What the task asks: Your answer should be the full set of entries, given again without alteration.

═══

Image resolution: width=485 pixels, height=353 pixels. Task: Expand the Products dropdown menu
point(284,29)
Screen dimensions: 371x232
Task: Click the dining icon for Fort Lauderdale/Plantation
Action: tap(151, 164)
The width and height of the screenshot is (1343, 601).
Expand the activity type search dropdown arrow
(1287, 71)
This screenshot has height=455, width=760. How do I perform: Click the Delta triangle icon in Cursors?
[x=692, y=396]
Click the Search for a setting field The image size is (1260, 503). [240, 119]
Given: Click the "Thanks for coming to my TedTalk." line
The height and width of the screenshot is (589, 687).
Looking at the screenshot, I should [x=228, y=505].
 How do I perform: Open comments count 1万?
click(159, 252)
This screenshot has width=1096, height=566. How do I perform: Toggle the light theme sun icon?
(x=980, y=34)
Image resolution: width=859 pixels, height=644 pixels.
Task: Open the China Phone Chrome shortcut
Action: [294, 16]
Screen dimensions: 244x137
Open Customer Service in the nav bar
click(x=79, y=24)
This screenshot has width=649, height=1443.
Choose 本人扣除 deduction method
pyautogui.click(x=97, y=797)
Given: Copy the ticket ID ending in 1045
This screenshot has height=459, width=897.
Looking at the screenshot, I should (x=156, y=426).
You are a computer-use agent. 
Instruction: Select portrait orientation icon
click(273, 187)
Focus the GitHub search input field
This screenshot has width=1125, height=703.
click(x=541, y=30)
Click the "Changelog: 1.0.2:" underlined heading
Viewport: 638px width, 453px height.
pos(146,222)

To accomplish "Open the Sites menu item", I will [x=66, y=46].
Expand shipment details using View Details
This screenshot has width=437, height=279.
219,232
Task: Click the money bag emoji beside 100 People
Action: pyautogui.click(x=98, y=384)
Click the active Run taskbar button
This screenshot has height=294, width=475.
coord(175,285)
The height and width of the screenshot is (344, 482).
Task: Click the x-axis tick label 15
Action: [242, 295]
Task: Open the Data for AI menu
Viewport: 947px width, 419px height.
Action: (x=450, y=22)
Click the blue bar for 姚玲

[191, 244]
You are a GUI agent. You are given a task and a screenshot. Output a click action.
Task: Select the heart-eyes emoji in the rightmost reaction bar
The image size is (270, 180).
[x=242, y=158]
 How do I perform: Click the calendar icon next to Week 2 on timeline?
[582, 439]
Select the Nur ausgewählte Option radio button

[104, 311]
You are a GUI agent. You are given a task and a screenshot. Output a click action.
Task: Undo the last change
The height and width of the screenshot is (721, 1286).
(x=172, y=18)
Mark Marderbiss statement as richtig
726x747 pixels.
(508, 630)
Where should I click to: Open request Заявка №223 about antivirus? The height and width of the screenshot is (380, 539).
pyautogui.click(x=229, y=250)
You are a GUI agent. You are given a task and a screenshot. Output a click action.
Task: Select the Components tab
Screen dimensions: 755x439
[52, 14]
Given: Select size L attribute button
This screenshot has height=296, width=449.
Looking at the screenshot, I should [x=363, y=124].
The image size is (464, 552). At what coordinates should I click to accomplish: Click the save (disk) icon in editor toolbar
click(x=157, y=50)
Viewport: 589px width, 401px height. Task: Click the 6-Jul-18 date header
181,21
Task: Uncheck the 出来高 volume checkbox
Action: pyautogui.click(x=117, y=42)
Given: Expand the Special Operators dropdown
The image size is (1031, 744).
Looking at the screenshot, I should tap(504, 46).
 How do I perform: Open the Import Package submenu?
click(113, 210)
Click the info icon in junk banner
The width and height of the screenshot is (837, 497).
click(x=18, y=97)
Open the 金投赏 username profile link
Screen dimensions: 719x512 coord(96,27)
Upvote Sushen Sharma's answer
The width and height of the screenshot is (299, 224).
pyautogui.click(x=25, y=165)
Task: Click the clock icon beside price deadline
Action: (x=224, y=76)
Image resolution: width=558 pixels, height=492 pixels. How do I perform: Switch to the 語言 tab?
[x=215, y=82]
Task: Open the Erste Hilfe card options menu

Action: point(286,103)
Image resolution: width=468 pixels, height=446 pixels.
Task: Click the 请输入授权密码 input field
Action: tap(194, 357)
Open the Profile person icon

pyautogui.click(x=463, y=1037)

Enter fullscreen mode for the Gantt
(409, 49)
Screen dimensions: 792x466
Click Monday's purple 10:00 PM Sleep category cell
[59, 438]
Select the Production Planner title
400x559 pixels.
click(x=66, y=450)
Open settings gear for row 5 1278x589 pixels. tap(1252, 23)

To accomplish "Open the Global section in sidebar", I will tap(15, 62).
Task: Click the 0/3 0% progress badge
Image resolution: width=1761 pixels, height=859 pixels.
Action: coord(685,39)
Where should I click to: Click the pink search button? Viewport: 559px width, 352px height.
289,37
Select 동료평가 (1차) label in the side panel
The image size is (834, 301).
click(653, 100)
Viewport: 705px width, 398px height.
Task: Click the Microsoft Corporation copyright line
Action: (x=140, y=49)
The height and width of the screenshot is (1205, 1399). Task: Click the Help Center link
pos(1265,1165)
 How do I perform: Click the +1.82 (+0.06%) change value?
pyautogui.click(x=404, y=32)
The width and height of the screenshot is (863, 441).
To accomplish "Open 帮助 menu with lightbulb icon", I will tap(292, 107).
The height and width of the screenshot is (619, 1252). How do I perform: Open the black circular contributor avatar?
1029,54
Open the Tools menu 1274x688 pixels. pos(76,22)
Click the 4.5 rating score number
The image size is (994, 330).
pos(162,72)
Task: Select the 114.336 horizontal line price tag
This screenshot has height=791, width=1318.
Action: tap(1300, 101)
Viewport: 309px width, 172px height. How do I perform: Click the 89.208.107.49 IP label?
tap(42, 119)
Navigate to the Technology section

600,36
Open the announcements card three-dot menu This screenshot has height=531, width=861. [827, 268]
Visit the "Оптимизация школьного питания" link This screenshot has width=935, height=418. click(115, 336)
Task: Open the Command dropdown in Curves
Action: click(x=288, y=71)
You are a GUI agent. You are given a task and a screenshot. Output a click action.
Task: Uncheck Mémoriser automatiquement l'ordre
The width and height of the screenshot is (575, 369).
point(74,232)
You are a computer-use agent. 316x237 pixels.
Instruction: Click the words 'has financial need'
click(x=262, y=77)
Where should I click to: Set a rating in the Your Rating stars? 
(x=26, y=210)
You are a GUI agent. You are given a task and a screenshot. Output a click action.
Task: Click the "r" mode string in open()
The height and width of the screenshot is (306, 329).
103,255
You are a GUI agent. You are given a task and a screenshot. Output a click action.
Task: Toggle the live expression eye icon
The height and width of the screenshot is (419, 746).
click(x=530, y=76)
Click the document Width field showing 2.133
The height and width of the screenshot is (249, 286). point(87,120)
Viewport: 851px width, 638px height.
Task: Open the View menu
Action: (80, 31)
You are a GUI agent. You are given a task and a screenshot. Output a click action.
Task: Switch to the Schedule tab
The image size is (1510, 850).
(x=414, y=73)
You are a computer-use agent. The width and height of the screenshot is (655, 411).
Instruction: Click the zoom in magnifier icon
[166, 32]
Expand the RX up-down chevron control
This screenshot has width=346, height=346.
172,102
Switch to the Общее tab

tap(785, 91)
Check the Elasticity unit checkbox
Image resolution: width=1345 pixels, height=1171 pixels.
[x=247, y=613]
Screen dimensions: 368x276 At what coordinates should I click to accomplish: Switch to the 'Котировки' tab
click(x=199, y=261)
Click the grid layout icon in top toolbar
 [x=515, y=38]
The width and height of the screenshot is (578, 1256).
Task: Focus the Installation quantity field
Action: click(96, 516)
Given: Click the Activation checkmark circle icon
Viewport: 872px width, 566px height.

═══

Written solution:
Image resolution: width=485 pixels, height=353 pixels. Task: Expand the Products dropdown menu
point(284,29)
Screen dimensions: 371x232
Task: Click the dining icon for Fort Lauderdale/Plantation
Action: tap(151, 164)
The width and height of the screenshot is (1343, 601).
Expand the activity type search dropdown arrow
(1287, 71)
This screenshot has height=455, width=760. How do I perform: Click the Delta triangle icon in Cursors?
[x=692, y=396]
Click the Search for a setting field The image size is (1260, 503). [240, 119]
Given: Click the "Thanks for coming to my TedTalk." line
The height and width of the screenshot is (589, 687).
Looking at the screenshot, I should [x=228, y=505].
 How do I perform: Open comments count 1万?
click(159, 252)
This screenshot has width=1096, height=566. How do I perform: Toggle the light theme sun icon?
(x=980, y=34)
Image resolution: width=859 pixels, height=644 pixels.
Task: Open the China Phone Chrome shortcut
Action: [294, 16]
Screen dimensions: 244x137
Open Customer Service in the nav bar
click(x=79, y=24)
This screenshot has width=649, height=1443.
Choose 本人扣除 deduction method
pyautogui.click(x=97, y=797)
Given: Copy the ticket ID ending in 1045
This screenshot has height=459, width=897.
Looking at the screenshot, I should (x=156, y=426).
You are a computer-use agent. 
Instruction: Select portrait orientation icon
click(273, 187)
Focus the GitHub search input field
This screenshot has width=1125, height=703.
click(x=541, y=30)
Click the "Changelog: 1.0.2:" underlined heading
Viewport: 638px width, 453px height.
pos(146,222)

To accomplish "Open the Sites menu item", I will [x=66, y=46].
Expand shipment details using View Details
This screenshot has width=437, height=279.
219,232
Task: Click the money bag emoji beside 100 People
Action: pyautogui.click(x=98, y=384)
Click the active Run taskbar button
This screenshot has height=294, width=475.
coord(175,285)
The height and width of the screenshot is (344, 482).
Task: Click the x-axis tick label 15
Action: [242, 295]
Task: Open the Data for AI menu
Viewport: 947px width, 419px height.
Action: (x=450, y=22)
Click the blue bar for 姚玲

[191, 244]
You are a GUI agent. You are given a task and a screenshot. Output a click action.
Task: Select the heart-eyes emoji in the rightmost reaction bar
The image size is (270, 180).
[x=242, y=158]
 How do I perform: Click the calendar icon next to Week 2 on timeline?
[582, 439]
Select the Nur ausgewählte Option radio button

[104, 311]
You are a GUI agent. You are given a task and a screenshot. Output a click action.
Task: Undo the last change
The height and width of the screenshot is (721, 1286).
(x=172, y=18)
Mark Marderbiss statement as richtig
726x747 pixels.
(508, 630)
Where should I click to: Open request Заявка №223 about antivirus? The height and width of the screenshot is (380, 539).
pyautogui.click(x=229, y=250)
You are a GUI agent. You are given a task and a screenshot. Output a click action.
Task: Select the Components tab
Screen dimensions: 755x439
[52, 14]
Given: Select size L attribute button
This screenshot has height=296, width=449.
Looking at the screenshot, I should [x=363, y=124].
The image size is (464, 552). At what coordinates should I click to accomplish: Click the save (disk) icon in editor toolbar
click(x=157, y=50)
Viewport: 589px width, 401px height. Task: Click the 6-Jul-18 date header
181,21
Task: Uncheck the 出来高 volume checkbox
Action: pyautogui.click(x=117, y=42)
Given: Expand the Special Operators dropdown
The image size is (1031, 744).
Looking at the screenshot, I should tap(504, 46).
 How do I perform: Open the Import Package submenu?
click(113, 210)
Click the info icon in junk banner
The width and height of the screenshot is (837, 497).
click(x=18, y=97)
Open the 金投赏 username profile link
Screen dimensions: 719x512 coord(96,27)
Upvote Sushen Sharma's answer
The width and height of the screenshot is (299, 224).
pyautogui.click(x=25, y=165)
Task: Click the clock icon beside price deadline
Action: (x=224, y=76)
Image resolution: width=558 pixels, height=492 pixels. How do I perform: Switch to the 語言 tab?
[x=215, y=82]
Task: Open the Erste Hilfe card options menu

Action: point(286,103)
Image resolution: width=468 pixels, height=446 pixels.
Task: Click the 请输入授权密码 input field
Action: tap(194, 357)
Open the Profile person icon

pyautogui.click(x=463, y=1037)

Enter fullscreen mode for the Gantt
(409, 49)
Screen dimensions: 792x466
Click Monday's purple 10:00 PM Sleep category cell
[59, 438]
Select the Production Planner title
400x559 pixels.
click(x=66, y=450)
Open settings gear for row 5 1278x589 pixels. tap(1252, 23)

To accomplish "Open the Global section in sidebar", I will tap(15, 62).
Task: Click the 0/3 0% progress badge
Image resolution: width=1761 pixels, height=859 pixels.
Action: coord(685,39)
Where should I click to: Click the pink search button? Viewport: 559px width, 352px height.
289,37
Select 동료평가 (1차) label in the side panel
The image size is (834, 301).
click(653, 100)
Viewport: 705px width, 398px height.
Task: Click the Microsoft Corporation copyright line
Action: (x=140, y=49)
The height and width of the screenshot is (1205, 1399). Task: Click the Help Center link
pos(1265,1165)
 How do I perform: Click the +1.82 (+0.06%) change value?
pyautogui.click(x=404, y=32)
The width and height of the screenshot is (863, 441).
To accomplish "Open 帮助 menu with lightbulb icon", I will tap(292, 107).
The height and width of the screenshot is (619, 1252). How do I perform: Open the black circular contributor avatar?
1029,54
Open the Tools menu 1274x688 pixels. pos(76,22)
Click the 4.5 rating score number
The image size is (994, 330).
pos(162,72)
Task: Select the 114.336 horizontal line price tag
This screenshot has height=791, width=1318.
Action: tap(1300, 101)
Viewport: 309px width, 172px height. How do I perform: Click the 89.208.107.49 IP label?
tap(42, 119)
Navigate to the Technology section

600,36
Open the announcements card three-dot menu This screenshot has height=531, width=861. [827, 268]
Visit the "Оптимизация школьного питания" link This screenshot has width=935, height=418. click(115, 336)
Task: Open the Command dropdown in Curves
Action: click(x=288, y=71)
You are a GUI agent. You are given a task and a screenshot. Output a click action.
Task: Uncheck Mémoriser automatiquement l'ordre
The width and height of the screenshot is (575, 369).
point(74,232)
You are a computer-use agent. 316x237 pixels.
Instruction: Click the words 'has financial need'
click(x=262, y=77)
Where should I click to: Set a rating in the Your Rating stars? 
(x=26, y=210)
You are a GUI agent. You are given a task and a screenshot. Output a click action.
Task: Click the "r" mode string in open()
The height and width of the screenshot is (306, 329).
103,255
You are a GUI agent. You are given a task and a screenshot. Output a click action.
Task: Toggle the live expression eye icon
The height and width of the screenshot is (419, 746).
click(x=530, y=76)
Click the document Width field showing 2.133
The height and width of the screenshot is (249, 286). point(87,120)
Viewport: 851px width, 638px height.
Task: Open the View menu
Action: (80, 31)
You are a GUI agent. You are given a task and a screenshot. Output a click action.
Task: Switch to the Schedule tab
The image size is (1510, 850).
(x=414, y=73)
You are a computer-use agent. The width and height of the screenshot is (655, 411).
Instruction: Click the zoom in magnifier icon
[166, 32]
Expand the RX up-down chevron control
This screenshot has width=346, height=346.
172,102
Switch to the Общее tab

tap(785, 91)
Check the Elasticity unit checkbox
Image resolution: width=1345 pixels, height=1171 pixels.
[x=247, y=613]
Screen dimensions: 368x276 At what coordinates should I click to accomplish: Switch to the 'Котировки' tab
click(x=199, y=261)
Click the grid layout icon in top toolbar
 [x=515, y=38]
The width and height of the screenshot is (578, 1256).
Task: Focus the Installation quantity field
Action: click(96, 516)
Given: Click the Activation checkmark circle icon
Viewport: 872px width, 566px height.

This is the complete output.